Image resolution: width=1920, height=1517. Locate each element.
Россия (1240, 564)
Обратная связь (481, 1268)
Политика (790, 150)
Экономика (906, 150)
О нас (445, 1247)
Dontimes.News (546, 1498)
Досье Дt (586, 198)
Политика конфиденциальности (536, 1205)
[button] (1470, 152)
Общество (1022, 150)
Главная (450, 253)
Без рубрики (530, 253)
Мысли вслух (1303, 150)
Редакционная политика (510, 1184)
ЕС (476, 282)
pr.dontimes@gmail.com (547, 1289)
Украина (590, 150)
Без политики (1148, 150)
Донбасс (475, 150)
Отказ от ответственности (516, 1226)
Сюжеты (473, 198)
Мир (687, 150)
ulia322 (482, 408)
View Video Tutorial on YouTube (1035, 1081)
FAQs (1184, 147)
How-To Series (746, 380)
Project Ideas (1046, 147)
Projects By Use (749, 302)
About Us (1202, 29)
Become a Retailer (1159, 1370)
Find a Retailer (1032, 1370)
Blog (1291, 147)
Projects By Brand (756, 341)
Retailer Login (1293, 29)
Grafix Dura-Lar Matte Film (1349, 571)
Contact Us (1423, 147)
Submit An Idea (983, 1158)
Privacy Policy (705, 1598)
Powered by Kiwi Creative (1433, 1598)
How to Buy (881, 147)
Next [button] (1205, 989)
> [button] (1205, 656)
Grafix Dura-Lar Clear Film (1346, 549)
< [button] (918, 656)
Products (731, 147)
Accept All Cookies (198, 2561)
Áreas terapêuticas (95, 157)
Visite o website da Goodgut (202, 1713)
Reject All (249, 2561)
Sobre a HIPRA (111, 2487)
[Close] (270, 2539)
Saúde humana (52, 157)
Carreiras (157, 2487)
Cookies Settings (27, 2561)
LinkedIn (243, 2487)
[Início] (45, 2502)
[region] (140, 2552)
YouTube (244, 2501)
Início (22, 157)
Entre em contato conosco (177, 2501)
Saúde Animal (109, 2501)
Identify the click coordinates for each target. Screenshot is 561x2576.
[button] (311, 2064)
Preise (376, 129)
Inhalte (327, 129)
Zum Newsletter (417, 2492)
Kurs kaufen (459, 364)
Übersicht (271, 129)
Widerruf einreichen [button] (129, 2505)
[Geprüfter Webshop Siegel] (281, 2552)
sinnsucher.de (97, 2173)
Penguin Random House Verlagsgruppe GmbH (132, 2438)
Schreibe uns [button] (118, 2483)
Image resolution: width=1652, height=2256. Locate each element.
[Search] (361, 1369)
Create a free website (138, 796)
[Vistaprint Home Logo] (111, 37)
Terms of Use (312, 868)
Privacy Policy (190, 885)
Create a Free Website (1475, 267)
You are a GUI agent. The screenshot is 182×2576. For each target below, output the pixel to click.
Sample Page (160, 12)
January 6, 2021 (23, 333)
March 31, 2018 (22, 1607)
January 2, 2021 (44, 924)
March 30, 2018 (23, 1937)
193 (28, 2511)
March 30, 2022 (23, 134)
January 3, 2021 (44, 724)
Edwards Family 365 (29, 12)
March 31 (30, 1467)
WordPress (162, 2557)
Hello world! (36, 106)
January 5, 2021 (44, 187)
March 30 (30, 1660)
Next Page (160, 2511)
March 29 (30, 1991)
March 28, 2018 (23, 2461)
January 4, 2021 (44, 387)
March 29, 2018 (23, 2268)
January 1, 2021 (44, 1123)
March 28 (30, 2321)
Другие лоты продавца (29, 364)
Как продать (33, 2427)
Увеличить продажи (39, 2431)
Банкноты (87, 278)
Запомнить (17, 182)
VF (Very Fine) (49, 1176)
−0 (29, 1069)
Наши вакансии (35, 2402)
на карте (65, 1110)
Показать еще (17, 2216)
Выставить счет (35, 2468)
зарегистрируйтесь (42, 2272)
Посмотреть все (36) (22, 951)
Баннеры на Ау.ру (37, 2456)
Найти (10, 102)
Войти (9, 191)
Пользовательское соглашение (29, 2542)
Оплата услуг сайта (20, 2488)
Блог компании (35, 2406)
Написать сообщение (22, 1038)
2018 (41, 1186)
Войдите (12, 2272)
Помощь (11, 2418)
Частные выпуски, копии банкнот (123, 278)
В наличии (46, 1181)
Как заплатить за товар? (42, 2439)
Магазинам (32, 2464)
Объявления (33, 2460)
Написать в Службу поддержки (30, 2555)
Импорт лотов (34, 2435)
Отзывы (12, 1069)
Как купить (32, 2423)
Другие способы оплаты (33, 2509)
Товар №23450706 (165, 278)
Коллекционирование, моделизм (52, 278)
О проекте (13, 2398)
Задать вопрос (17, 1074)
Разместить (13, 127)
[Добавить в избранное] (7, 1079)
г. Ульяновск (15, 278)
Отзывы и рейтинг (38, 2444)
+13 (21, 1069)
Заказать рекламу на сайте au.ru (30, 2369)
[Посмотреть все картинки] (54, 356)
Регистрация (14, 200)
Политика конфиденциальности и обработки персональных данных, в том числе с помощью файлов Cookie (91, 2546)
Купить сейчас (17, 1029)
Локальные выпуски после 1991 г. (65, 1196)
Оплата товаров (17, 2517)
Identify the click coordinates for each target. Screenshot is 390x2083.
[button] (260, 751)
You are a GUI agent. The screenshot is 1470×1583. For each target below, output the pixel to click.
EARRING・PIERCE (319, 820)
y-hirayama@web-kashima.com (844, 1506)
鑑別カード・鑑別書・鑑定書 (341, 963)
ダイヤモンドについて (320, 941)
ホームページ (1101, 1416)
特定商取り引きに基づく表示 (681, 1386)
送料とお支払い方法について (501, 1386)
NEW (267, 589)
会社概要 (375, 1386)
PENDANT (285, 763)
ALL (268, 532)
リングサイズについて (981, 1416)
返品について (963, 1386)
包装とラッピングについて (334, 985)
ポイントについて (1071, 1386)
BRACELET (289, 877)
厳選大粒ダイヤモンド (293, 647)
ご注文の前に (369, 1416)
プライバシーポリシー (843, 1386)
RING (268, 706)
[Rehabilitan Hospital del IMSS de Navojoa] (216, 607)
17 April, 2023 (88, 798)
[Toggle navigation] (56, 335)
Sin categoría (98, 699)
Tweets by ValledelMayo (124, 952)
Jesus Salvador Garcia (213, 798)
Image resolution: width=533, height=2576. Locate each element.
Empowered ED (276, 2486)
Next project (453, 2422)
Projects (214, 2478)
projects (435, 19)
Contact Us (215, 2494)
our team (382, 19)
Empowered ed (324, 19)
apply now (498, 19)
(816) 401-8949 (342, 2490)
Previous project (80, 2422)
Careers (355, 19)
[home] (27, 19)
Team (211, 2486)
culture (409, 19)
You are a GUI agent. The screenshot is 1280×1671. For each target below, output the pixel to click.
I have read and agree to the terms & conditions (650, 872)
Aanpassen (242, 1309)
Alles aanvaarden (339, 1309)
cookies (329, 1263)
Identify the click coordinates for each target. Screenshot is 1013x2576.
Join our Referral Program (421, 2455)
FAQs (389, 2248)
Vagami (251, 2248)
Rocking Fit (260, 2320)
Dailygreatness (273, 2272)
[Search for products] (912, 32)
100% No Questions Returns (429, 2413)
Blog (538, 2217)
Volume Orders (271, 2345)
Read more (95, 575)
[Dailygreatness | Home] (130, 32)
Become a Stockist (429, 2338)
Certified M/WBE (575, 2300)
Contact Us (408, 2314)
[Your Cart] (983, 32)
* * *
ACTIVITY: Output the material again, line for line.

RESPONSE:
Image resolution: width=1920, height=1517. Locate each element.
Россия (1240, 564)
Обратная связь (481, 1268)
Политика (790, 150)
Экономика (906, 150)
О нас (445, 1247)
Dontimes.News (546, 1498)
Досье Дt (586, 198)
Политика конфиденциальности (536, 1205)
[button] (1470, 152)
Общество (1022, 150)
Главная (450, 253)
Без рубрики (530, 253)
Мысли вслух (1303, 150)
Редакционная политика (510, 1184)
ЕС (476, 282)
pr.dontimes@gmail.com (547, 1289)
Украина (590, 150)
Без политики (1148, 150)
Донбасс (475, 150)
Отказ от ответственности (516, 1226)
Сюжеты (473, 198)
Мир (687, 150)
ulia322 (482, 408)
View Video Tutorial on YouTube (1035, 1081)
FAQs (1184, 147)
How-To Series (746, 380)
Project Ideas (1046, 147)
Projects By Use (749, 302)
About Us (1202, 29)
Become a Retailer (1159, 1370)
Find a Retailer (1032, 1370)
Blog (1291, 147)
Projects By Brand (756, 341)
Retailer Login (1293, 29)
Grafix Dura-Lar Matte Film (1349, 571)
Contact Us (1423, 147)
Submit An Idea (983, 1158)
Privacy Policy (705, 1598)
Powered by Kiwi Creative (1433, 1598)
How to Buy (881, 147)
Next [button] (1205, 989)
> [button] (1205, 656)
Grafix Dura-Lar Clear Film (1346, 549)
< [button] (918, 656)
Products (731, 147)
Accept All Cookies (198, 2561)
Áreas terapêuticas (95, 157)
Visite o website da Goodgut (202, 1713)
Reject All (249, 2561)
Sobre a HIPRA (111, 2487)
[Close] (270, 2539)
Saúde humana (52, 157)
Carreiras (157, 2487)
Cookies Settings (27, 2561)
LinkedIn (243, 2487)
[Início] (45, 2502)
[region] (140, 2552)
YouTube (244, 2501)
Início (22, 157)
Entre em contato conosco (177, 2501)
Saúde Animal (109, 2501)
Identify the click coordinates for each target. Screenshot is 561x2576.
[button] (311, 2064)
Preise (376, 129)
Inhalte (327, 129)
Zum Newsletter (417, 2492)
Kurs kaufen (459, 364)
Übersicht (271, 129)
Widerruf einreichen [button] (129, 2505)
[Geprüfter Webshop Siegel] (281, 2552)
sinnsucher.de (97, 2173)
Penguin Random House Verlagsgruppe GmbH (132, 2438)
Schreibe uns [button] (118, 2483)
Image resolution: width=1652, height=2256. Locate each element.
[Search] (361, 1369)
Create a free website (138, 796)
[Vistaprint Home Logo] (111, 37)
Terms of Use (312, 868)
Privacy Policy (190, 885)
Create a Free Website (1475, 267)
You are a GUI agent. The screenshot is 182×2576. For each target below, output the pixel to click.
Sample Page (160, 12)
January 6, 2021 (23, 333)
March 31, 2018 (22, 1607)
January 2, 2021 (44, 924)
March 30, 2018 (23, 1937)
193 (28, 2511)
March 30, 2022 (23, 134)
January 3, 2021 (44, 724)
Edwards Family 365 (29, 12)
March 31 (30, 1467)
WordPress (162, 2557)
Hello world! (36, 106)
January 5, 2021 (44, 187)
March 30 (30, 1660)
Next Page (160, 2511)
March 29 (30, 1991)
March 28, 2018 (23, 2461)
January 4, 2021 (44, 387)
March 29, 2018 (23, 2268)
January 1, 2021 (44, 1123)
March 28 (30, 2321)
Другие лоты продавца (29, 364)
Как продать (33, 2427)
Увеличить продажи (39, 2431)
Банкноты (87, 278)
Запомнить (17, 182)
VF (Very Fine) (49, 1176)
−0 (29, 1069)
Наши вакансии (35, 2402)
на карте (65, 1110)
Показать еще (17, 2216)
Выставить счет (35, 2468)
зарегистрируйтесь (42, 2272)
Посмотреть все (36) (22, 951)
Баннеры на Ау.ру (37, 2456)
Найти (10, 102)
Войти (9, 191)
Пользовательское соглашение (29, 2542)
Оплата услуг сайта (20, 2488)
Блог компании (35, 2406)
Написать сообщение (22, 1038)
2018 (41, 1186)
Войдите (12, 2272)
Помощь (11, 2418)
Частные выпуски, копии банкнот (123, 278)
В наличии (46, 1181)
Как заплатить за товар? (42, 2439)
Магазинам (32, 2464)
Объявления (33, 2460)
Написать в Службу поддержки (30, 2555)
Импорт лотов (34, 2435)
Отзывы (12, 1069)
Как купить (32, 2423)
Другие способы оплаты (33, 2509)
Товар №23450706 (165, 278)
Коллекционирование, моделизм (52, 278)
О проекте (13, 2398)
Задать вопрос (17, 1074)
Разместить (13, 127)
[Добавить в избранное] (7, 1079)
г. Ульяновск (15, 278)
Отзывы и рейтинг (38, 2444)
+13 (21, 1069)
Заказать рекламу на сайте au.ru (30, 2369)
[Посмотреть все картинки] (54, 356)
Регистрация (14, 200)
Политика конфиденциальности и обработки персональных данных, в том числе с помощью файлов Cookie (91, 2546)
Купить сейчас (17, 1029)
Локальные выпуски после 1991 г. (65, 1196)
Оплата товаров (17, 2517)
Identify the click coordinates for each target. Screenshot is 390x2083.
[button] (260, 751)
You are a GUI agent. The screenshot is 1470×1583. For each target below, output the pixel to click.
EARRING・PIERCE (319, 820)
y-hirayama@web-kashima.com (844, 1506)
鑑別カード・鑑別書・鑑定書 (341, 963)
ダイヤモンドについて (320, 941)
ホームページ (1101, 1416)
特定商取り引きに基づく表示 (681, 1386)
送料とお支払い方法について (501, 1386)
NEW (267, 589)
会社概要 (375, 1386)
PENDANT (285, 763)
ALL (268, 532)
リングサイズについて (981, 1416)
返品について (963, 1386)
包装とラッピングについて (334, 985)
ポイントについて (1071, 1386)
BRACELET (289, 877)
厳選大粒ダイヤモンド (293, 647)
ご注文の前に (369, 1416)
プライバシーポリシー (843, 1386)
RING (268, 706)
[Rehabilitan Hospital del IMSS de Navojoa] (216, 607)
17 April, 2023 (88, 798)
[Toggle navigation] (56, 335)
Sin categoría (98, 699)
Tweets by ValledelMayo (124, 952)
Jesus Salvador Garcia (213, 798)
Image resolution: width=533, height=2576. Locate each element.
Empowered ED (276, 2486)
Next project (453, 2422)
Projects (214, 2478)
projects (435, 19)
Contact Us (215, 2494)
our team (382, 19)
Empowered ed (324, 19)
apply now (498, 19)
(816) 401-8949 (342, 2490)
Previous project (80, 2422)
Careers (355, 19)
[home] (27, 19)
Team (211, 2486)
culture (409, 19)
You are a GUI agent. The screenshot is 1280×1671. For each target below, output the pixel to click.
I have read and agree to the terms & conditions (650, 872)
Aanpassen (242, 1309)
Alles aanvaarden (339, 1309)
cookies (329, 1263)
Identify the click coordinates for each target. Screenshot is 1013x2576.
Join our Referral Program (421, 2455)
FAQs (389, 2248)
Vagami (251, 2248)
Rocking Fit (260, 2320)
Dailygreatness (273, 2272)
[Search for products] (912, 32)
100% No Questions Returns (429, 2413)
Blog (538, 2217)
Volume Orders (271, 2345)
Read more (95, 575)
[Dailygreatness | Home] (130, 32)
Become a Stockist (429, 2338)
Certified M/WBE (575, 2300)
Contact Us (408, 2314)
[Your Cart] (983, 32)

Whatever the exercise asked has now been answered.